◆ Written exercise a ◆
According to the terms and conditions, how long do quotations stay valid unless stated otherwise?

General terms and conditions Triple A – Risk Finance
General Terms and Conditions Triple A – Risk Finance
Article 1 Definitions
1. In these general terms and conditions, the following terms will have the meanings given below, unless explicitly stated otherwise.
User: the user of the general terms and conditions. Triple A – Risk Finance Holding B.V. and all its affiliated companies, including: Triple A – Risk Finance B.V., Triple A – Risk Finance Certification B.V. and Triple A – Risk Finance International B.V. ;
User: Triple A – Risk Finance;
Client: the counterparty of Triple A – Risk Finance;
Agreement: the agreement for the provision of services.
Article 2 General
1. These terms and conditions will apply to each and every offer, quotation and agreement between the user of these general terms and conditions and its client to which these terms and conditions have been declared applicable insofar as parties have not explicitly deviated from these terms and conditions in writing.
2. These terms and conditions will also apply to all agreements with the user, the execution of which requires the involvement of third parties.
3. Possible deviations from these general terms and conditions will only be valid if they have been explicitly agreed in writing.
4. Should one or more of the stipulations in these general terms and conditions be null and void or declared null and void, then the other stipulations of these general terms and conditions will remain fully applicable. Triple A – Risk Finance and client will then enter into negotiations to agree new stipulations to replace the null and void stipulations the stipulations declared null and void, whereby the purpose and the meaning of the original stipulations will be adhered to as far as possible.
Article 3 Offers and Quotations
1. The quotations submitted by Triple A – Risk Finance will be free of obligation; they will be valid for a period of 30 days, unless stated otherwise. Triple A – Risk Finance will only be bound by the quotations if the acceptance thereof is confirmed in writing by the counterparty within 30 days, unless stated otherwise.
2. The prices given in above-mentioned offers and quotations will exclude VAT and other government levies, as well as possible other expenses to be incurred within the scope of the agreement, unless Triple A – Risk Finance B.V. states otherwise.
3. If the acceptance deviates (on minor points) from the quotation given, Triple A – Risk Finance will not be bound by it. In such event, the agreement has not been effected in accordance with said deviating acceptance, unless Triple A – Risk Finance states otherwise.

◆ Dataset content ◆

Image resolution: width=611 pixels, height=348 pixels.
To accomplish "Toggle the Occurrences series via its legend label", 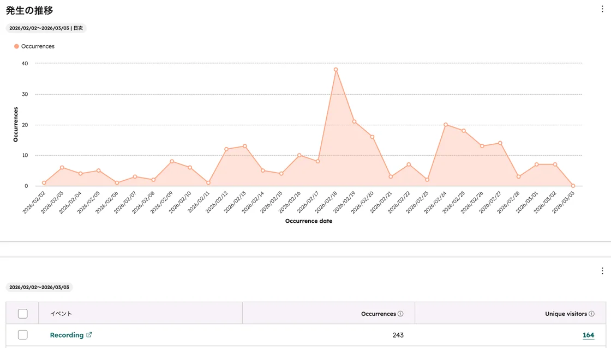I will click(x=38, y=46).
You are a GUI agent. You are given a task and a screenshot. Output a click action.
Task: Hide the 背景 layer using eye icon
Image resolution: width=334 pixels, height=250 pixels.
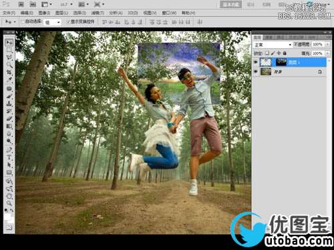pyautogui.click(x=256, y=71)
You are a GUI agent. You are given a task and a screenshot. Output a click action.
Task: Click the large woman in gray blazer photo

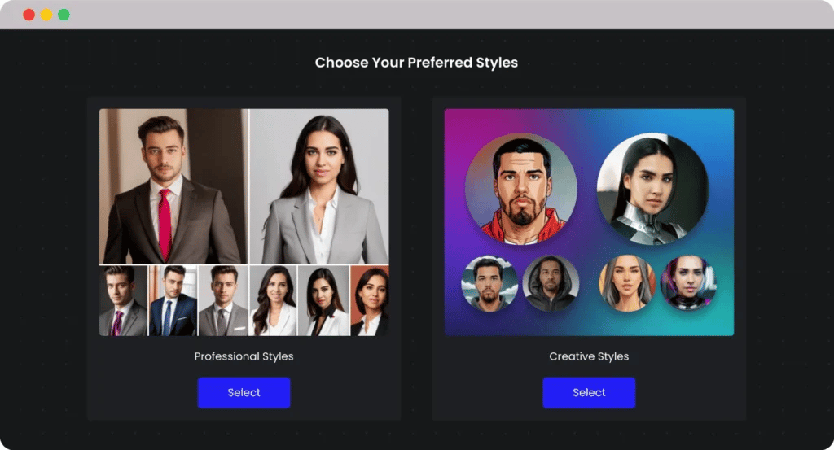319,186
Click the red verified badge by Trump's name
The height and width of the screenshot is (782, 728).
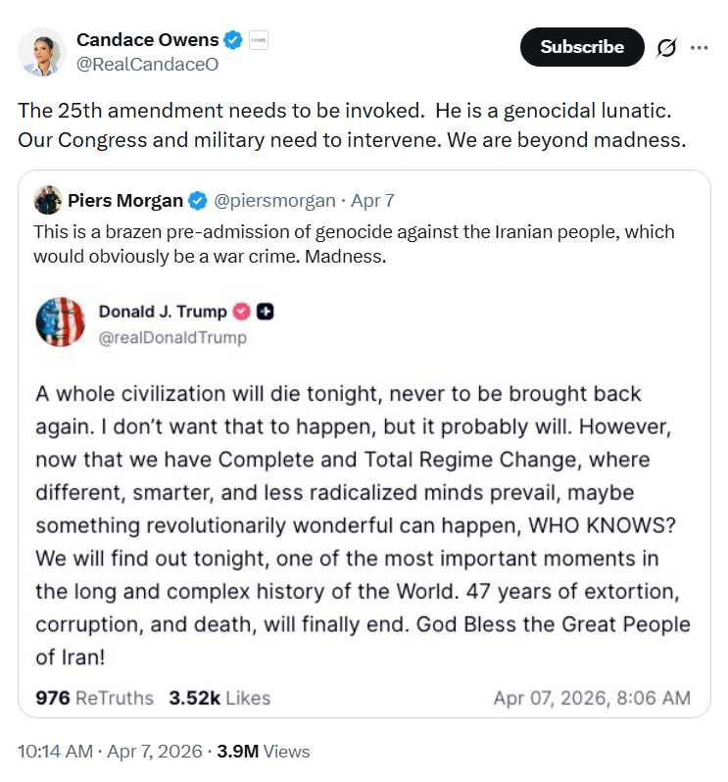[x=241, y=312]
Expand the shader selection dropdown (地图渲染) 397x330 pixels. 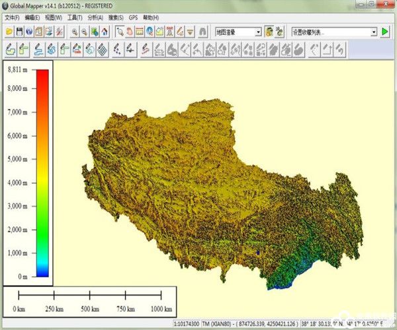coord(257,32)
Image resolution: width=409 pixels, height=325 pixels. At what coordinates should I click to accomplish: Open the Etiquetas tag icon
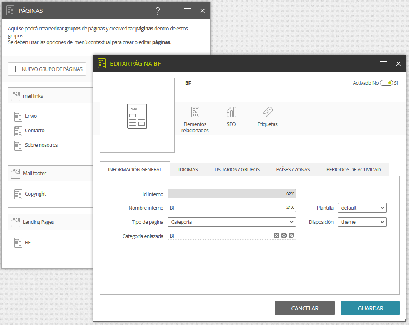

◆ Written exercise b ◆
Return every line of the records that contains the word "Image". Case counts.

◆ Correct output a ◆
30 days.

◆ Correct output b ◆
Image resolution: width=611 pixels, height=348 pixels.
Image resolution: width=334 pixels, height=250 pixels.
Image resolution: width=409 pixels, height=325 pixels. At what coordinates should I click to accomplish: Open the Etiquetas tag icon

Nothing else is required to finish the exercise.